The two most important questions that can define PEM, Stevens said, are: 1) Do you have symptom flare-up after you overdo activities or exercise? (This can be emotional, physical, cognitive, sensory) and 2) Does it last longer than 24 hours?
“[If so,] patients are in this chronic inflammatory response that they can’t get out of,” she said. “PEM has immediate short term and long term symptomology that pairs with the path of physiology.”
In my life experience, “fatigue” is a relatively common expression of symptoms. In most cases, people are referring to a rather short-term experience. For example, hearing a colleague say, “I’m tired, it’s been a long week,” or an employee at a store say “I feel fatigued after 3 nights up with my sick baby.”
It’s important to note that short-term fatigue is a very different experience from Chronic Fatigue Syndrome.
Stevens explained Chronic Fatigue Syndrome. “This isn’t just fatigue; patients will describe it as bone-crushing; they can’t move; they feel like they are in quicksand; it’s this heaviness, it’s system-wide.” She likened it to having the flu.

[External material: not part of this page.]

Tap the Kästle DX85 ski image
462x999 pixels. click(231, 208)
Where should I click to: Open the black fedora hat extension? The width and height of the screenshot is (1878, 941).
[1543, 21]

“And it’s just really managing the level of the flu,” she said. “And when you don’t manage it, the flu gets worse. And [the patients] just can’t function.”
“One of the hallmark symptoms of ME/CFS is patients never wake up feeling refreshed,” Stevens explained. “No matter how much they rest; it doesn’t resolve.”
Headache is one of the symptoms of PEM that appears in the two-to-four-day range. “The neurological system and cardiopulmonary system tend to be involved two-to-four-days later, and that’s where the headache, migraine, the sleep disturbances and the muscle and joint pain” start appearing as symptoms in a patient, Stevens noted.
The initial onset PEM symptoms after the CPET test include “being out of breath, nausea, dizziness, brain fog, fatigue,” said Stevens.
The goal for management of PEM is “identifying what is your first symptom of overdoing it, what is that first flare up, identify that and then stop and rest, lay down,” emphasized Stevens.
After performing the CPET, ME/CFS patients have 18 different symptom categories, and those categories “change and amplify,” Stevens said.
Studies completed by the National Institute of Health (NIH) and Workwell have concluded that half of the patients who undergo the CPET are recovering within 2 to 4 days. As with any medical test or procedure, it is important for the patient to weigh the pros and cons (risks vs. rewards, if you will), and always consult with their health care professional.
Stevens has offered this advice to all patients, “Listening to your body, listening to your symptoms is key. We encourage our patients to listen to their symptoms and respect them and respect their energy systems.”
Staci Stevens previously served on the Department of Health and Human Services Chronic Fatigue Syndrome Advisory Committee and as co-vice president of the International Association of ME/CFS. She holds a bachelor’s degree in Sports Medicine and a master’s degree in Exercise Physiology, both earned from the University of the Pacific.